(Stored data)
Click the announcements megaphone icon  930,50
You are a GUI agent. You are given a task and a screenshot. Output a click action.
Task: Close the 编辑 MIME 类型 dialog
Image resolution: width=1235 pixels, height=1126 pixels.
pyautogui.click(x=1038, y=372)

• [Assignment] Print the data above exactly as it was provided.

• [Finished exercise]
Click the announcements megaphone icon  930,50
You are a GUI agent. You are given a task and a screenshot. Output a click action.
Task: Close the 编辑 MIME 类型 dialog
Image resolution: width=1235 pixels, height=1126 pixels.
pyautogui.click(x=1038, y=372)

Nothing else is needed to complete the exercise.